-------- Material provided

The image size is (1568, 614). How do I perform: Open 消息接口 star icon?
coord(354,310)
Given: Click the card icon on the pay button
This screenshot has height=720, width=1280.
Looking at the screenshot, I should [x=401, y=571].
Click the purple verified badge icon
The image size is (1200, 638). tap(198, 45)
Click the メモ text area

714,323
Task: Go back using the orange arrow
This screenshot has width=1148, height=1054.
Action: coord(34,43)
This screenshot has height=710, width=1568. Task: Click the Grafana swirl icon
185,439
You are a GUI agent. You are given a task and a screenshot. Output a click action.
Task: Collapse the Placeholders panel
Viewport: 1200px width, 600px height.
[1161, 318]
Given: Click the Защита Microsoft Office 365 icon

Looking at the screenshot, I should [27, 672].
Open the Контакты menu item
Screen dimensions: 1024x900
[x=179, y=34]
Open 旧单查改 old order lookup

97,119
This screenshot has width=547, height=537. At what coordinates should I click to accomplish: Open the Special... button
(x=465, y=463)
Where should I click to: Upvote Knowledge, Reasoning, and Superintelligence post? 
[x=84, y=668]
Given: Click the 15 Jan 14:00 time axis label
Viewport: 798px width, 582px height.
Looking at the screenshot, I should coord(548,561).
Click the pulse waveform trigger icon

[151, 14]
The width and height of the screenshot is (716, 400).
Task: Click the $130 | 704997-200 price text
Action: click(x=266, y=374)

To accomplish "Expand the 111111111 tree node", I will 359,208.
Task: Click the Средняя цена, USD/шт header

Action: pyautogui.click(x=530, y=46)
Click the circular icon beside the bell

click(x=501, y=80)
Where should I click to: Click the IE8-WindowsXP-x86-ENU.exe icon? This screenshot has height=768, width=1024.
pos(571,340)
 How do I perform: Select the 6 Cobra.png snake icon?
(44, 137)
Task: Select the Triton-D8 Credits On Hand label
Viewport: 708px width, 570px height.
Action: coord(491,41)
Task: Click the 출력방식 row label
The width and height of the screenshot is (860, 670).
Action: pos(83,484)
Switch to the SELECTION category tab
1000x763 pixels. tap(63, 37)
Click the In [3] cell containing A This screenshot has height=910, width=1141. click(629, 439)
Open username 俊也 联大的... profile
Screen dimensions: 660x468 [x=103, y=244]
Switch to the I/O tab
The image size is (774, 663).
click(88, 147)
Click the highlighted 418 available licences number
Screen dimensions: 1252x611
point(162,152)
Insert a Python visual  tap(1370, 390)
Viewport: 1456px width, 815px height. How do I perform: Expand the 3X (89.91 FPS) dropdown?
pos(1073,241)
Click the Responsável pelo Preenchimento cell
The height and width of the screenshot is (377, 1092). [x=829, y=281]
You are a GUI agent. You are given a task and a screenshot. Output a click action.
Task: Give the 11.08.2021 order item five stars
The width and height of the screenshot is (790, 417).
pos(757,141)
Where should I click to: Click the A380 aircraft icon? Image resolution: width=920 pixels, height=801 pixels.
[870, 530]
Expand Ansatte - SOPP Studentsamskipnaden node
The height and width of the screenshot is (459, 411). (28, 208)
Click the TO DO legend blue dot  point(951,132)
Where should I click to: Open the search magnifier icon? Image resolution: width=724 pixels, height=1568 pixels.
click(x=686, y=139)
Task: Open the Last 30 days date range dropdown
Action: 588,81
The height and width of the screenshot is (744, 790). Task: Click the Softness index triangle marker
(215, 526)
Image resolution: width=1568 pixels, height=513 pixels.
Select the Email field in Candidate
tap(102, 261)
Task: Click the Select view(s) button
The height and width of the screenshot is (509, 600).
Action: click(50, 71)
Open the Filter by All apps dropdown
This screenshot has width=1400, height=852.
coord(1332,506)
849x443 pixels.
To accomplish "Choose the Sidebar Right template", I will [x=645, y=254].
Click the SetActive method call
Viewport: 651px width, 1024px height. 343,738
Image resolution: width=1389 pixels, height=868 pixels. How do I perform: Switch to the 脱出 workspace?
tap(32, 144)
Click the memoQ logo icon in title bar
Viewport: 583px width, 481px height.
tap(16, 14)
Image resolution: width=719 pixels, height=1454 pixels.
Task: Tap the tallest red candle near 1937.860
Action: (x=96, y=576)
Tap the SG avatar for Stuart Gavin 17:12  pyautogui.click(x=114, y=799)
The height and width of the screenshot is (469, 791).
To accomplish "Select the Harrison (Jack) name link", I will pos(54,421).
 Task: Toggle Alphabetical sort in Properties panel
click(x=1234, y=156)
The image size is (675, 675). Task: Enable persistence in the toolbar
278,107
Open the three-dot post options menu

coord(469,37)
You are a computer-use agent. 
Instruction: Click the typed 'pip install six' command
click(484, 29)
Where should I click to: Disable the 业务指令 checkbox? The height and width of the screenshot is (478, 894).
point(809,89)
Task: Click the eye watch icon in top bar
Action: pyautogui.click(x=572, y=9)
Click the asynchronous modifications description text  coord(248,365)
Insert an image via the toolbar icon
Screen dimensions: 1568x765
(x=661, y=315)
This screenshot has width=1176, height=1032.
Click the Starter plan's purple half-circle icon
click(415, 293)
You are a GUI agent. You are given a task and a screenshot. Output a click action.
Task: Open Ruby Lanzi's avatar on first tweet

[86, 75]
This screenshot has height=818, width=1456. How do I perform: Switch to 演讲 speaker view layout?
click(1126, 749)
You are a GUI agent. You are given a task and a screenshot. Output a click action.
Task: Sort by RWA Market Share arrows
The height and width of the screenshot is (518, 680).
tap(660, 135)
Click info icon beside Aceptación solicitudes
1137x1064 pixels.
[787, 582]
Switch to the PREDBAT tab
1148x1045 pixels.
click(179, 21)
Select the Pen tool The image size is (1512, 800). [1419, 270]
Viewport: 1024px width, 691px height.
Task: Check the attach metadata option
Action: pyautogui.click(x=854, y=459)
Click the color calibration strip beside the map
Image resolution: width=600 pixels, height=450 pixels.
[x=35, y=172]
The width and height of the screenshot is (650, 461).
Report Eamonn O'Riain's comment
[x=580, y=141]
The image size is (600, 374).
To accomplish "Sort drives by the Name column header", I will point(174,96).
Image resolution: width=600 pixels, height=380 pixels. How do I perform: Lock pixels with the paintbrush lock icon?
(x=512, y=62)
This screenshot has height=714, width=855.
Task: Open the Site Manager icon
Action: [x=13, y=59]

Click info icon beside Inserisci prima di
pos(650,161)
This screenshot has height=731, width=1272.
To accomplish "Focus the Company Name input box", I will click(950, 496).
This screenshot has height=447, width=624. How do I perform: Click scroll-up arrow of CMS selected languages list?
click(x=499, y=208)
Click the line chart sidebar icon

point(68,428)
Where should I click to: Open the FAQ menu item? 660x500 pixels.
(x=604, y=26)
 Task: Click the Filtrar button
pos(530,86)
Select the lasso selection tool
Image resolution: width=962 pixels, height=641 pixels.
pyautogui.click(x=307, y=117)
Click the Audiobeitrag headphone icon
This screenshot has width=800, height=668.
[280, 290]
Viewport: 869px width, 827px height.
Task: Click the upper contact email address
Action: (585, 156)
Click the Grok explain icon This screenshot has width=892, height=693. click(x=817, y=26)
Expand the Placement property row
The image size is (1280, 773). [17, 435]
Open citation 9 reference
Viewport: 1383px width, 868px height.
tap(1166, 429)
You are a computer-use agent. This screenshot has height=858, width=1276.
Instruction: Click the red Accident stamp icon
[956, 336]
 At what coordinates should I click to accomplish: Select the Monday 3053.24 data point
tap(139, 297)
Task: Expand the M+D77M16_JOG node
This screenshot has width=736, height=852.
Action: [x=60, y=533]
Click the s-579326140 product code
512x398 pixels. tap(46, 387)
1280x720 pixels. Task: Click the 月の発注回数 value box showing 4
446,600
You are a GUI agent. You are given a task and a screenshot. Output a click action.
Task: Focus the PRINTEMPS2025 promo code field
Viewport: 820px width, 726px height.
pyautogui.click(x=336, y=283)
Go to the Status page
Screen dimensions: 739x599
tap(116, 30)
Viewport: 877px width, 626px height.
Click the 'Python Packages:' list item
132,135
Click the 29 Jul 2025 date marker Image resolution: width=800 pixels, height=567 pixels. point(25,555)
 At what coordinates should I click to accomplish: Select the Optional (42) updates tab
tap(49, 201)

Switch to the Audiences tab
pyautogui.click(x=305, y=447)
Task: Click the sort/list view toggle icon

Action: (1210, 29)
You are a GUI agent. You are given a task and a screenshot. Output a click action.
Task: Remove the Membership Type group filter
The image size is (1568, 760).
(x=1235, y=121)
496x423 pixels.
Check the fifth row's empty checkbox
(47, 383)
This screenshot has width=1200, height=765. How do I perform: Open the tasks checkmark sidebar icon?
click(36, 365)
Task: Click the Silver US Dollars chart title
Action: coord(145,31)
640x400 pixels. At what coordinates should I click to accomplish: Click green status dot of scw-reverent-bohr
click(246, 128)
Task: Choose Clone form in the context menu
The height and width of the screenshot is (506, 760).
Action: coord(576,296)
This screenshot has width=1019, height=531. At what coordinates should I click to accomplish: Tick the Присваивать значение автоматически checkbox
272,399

----------------

_Exercise goal:_ Tell me how many lines of the records include the word "Insert", replying with the number alone.

_Solution for this task:_ 2